本文:
(乗馬から学ぶ)
ここ1~2年、鍼灸の師匠に勧められ乗馬に挑戦している。
人間の体温より少し高い馬の温かさや、バランス感覚を養うなど、健康にはもってこいとの事。動物はかわいいものの、触れることが苦手な私にとって、この挑戦は決死の覚悟だった。
長~い顔に、ドデカイ目・・・最近やっと2人きり(馬と私)になっても怖さがなくなってきた。そんな矢先の夕食時、「はやく!」といわんばかりに馬が私の肩をがぶり!
草食動物なのであまり痛くはないものの・・・また数日前、おそるおそる馬に近づくと、いつもはおとなしい馬が、突然目をむいて振り向き、私を威嚇する。
馬は本来おとなしく、そして臆病な動物。
故に、特に敏感に人間の「心」、「気」を察知するのかもしれない。
再度、こわごわ横を通り過ぎた。また馬が威嚇。触ってもいないのに怖いと意識しただけで馬に完全に気持ちを読み取られてしまう。

課題の指示:
**A.** 乗馬についての文章で、筆者に乗馬を勧めたのは誰ですか？
**B.** 乗馬についての文章の「長~い顔に、ドデカイ目・・・」から「馬は本来おとなしく、そして臆病な動物。」までを、「草食動物」を「おとなしい動物」と入れ替えて書き直してください。
**C.** 乗馬についての文章の続きを、最後の文の後から書き進めてください。
このリストは、上の乗馬についての文章とは別の資料です。

提供データ:
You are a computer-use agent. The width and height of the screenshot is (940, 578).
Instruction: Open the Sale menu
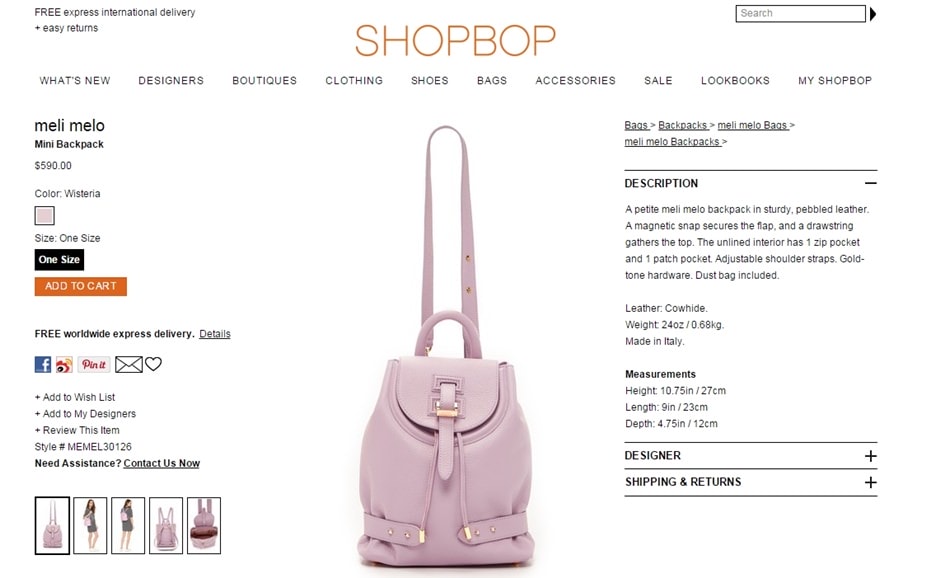point(658,80)

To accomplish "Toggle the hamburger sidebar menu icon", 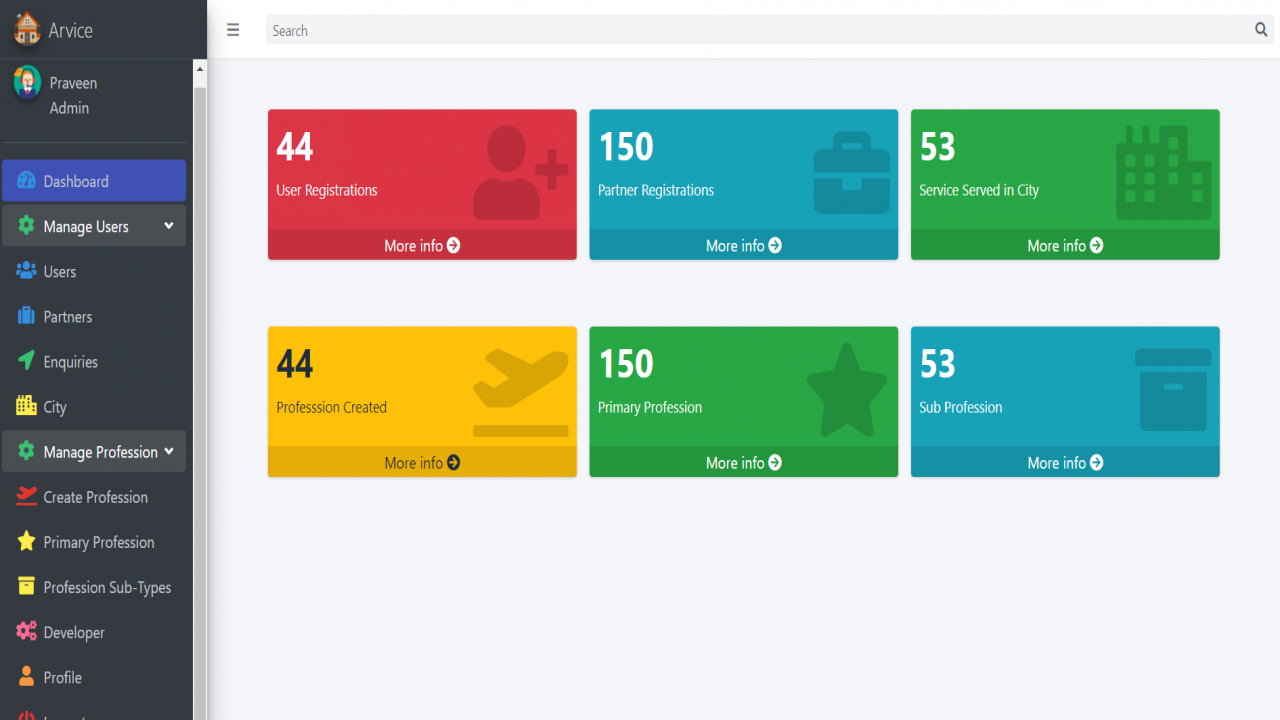I will 233,30.
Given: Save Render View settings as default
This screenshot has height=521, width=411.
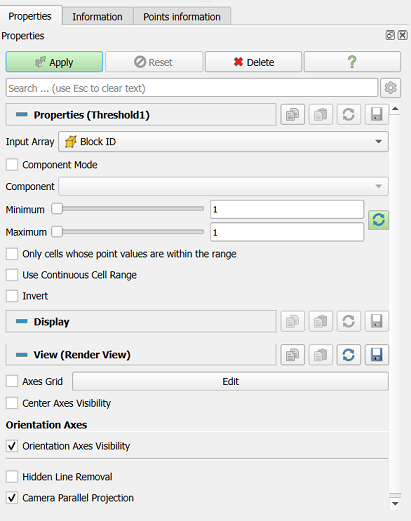Looking at the screenshot, I should 377,355.
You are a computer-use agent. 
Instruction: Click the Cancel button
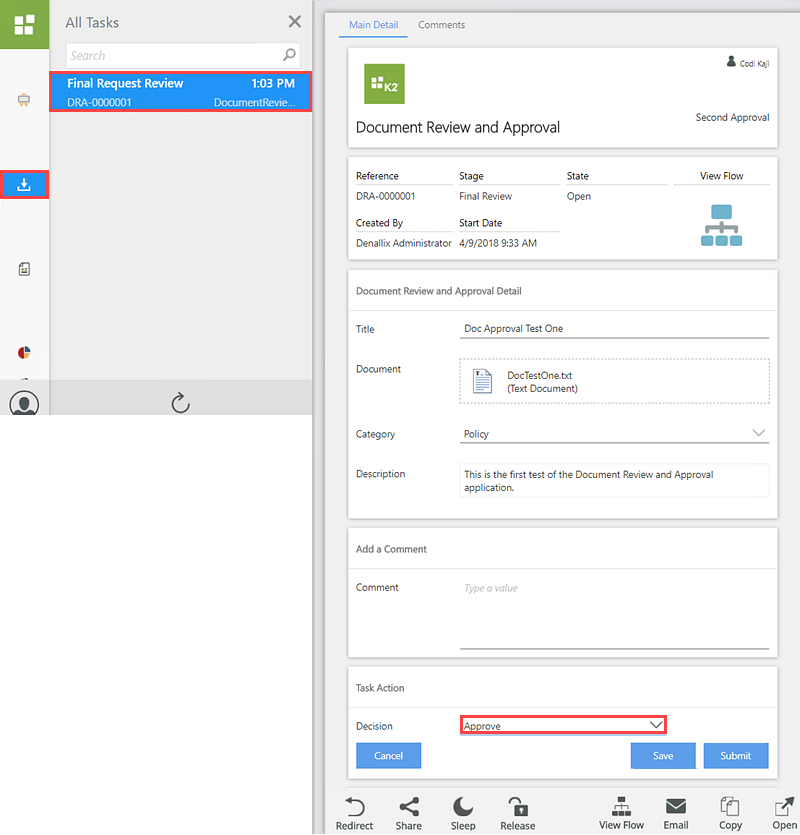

課題の解答:
**A.** 鍼灸の師匠です。

**B.**
長~い顔に、ドデカイ目・・・最近やっと2人きり(馬と私)になっても怖さがなくなってきた。そんな矢先の夕食時、「はやく!」といわんばかりに馬が私の肩をがぶり!
おとなしい動物なのであまり痛くはないものの・・・また数日前、おそるおそる馬に近づくと、いつもはおとなしい馬が、突然目をむいて振り向き、私を威嚇する。
馬は本来おとなしく、そして臆病な動物。

**C.**
怖いという「気」がこんなに通じてしまうなんて、ある面「すごいな~」と感心した。
(怖がるツボ)
治療現場でも時々こんなことがある。背中に鍼をしようと、鍼先を向けただけで患者さんのツボがビクッと動く時がある。
患者さんは下向きで寝ているので鍼を全く見ていない。
なのに、鍼を向けただけでツボが動くのだ。
これは、患者さんのストレス発散が全くできておらず過剰になり、神経過敏になり過ぎたため起こる。ツボもカチカチ、緩みが全く無くなった状態で、東洋医学では邪気(じゃき)が実(過剰)と表現する。
腹部を触ると大人なのに異常にくすぐったかったり、時には触れることすらできない人もいる。
日常でも、神経が立ちすぎてピリピリしている人の近くに寄っただけで、こっちまでぴりぴりしてしまう事があるように、邪気が盛んになり過ぎ、発散できていないと、このような反応を起こしたりする。
ツボがビクッと動くのは、その邪気が鍼を怖がって逃げている状態。といっても信じてもらえるかどうか。しかし、事実なのだ。よって、このような患者さんに鍼をする時は、のんびりゆっくりせず鍼先を初めはツボの方に向けず、素早く邪気を捕まえるように硬結したツボに鍼をするようにしている。邪気との戦いといっていい。
治療後、過敏な反応はまったく無くなり、患者さん自身が驚いている程だ。
(精神とツボのバランス)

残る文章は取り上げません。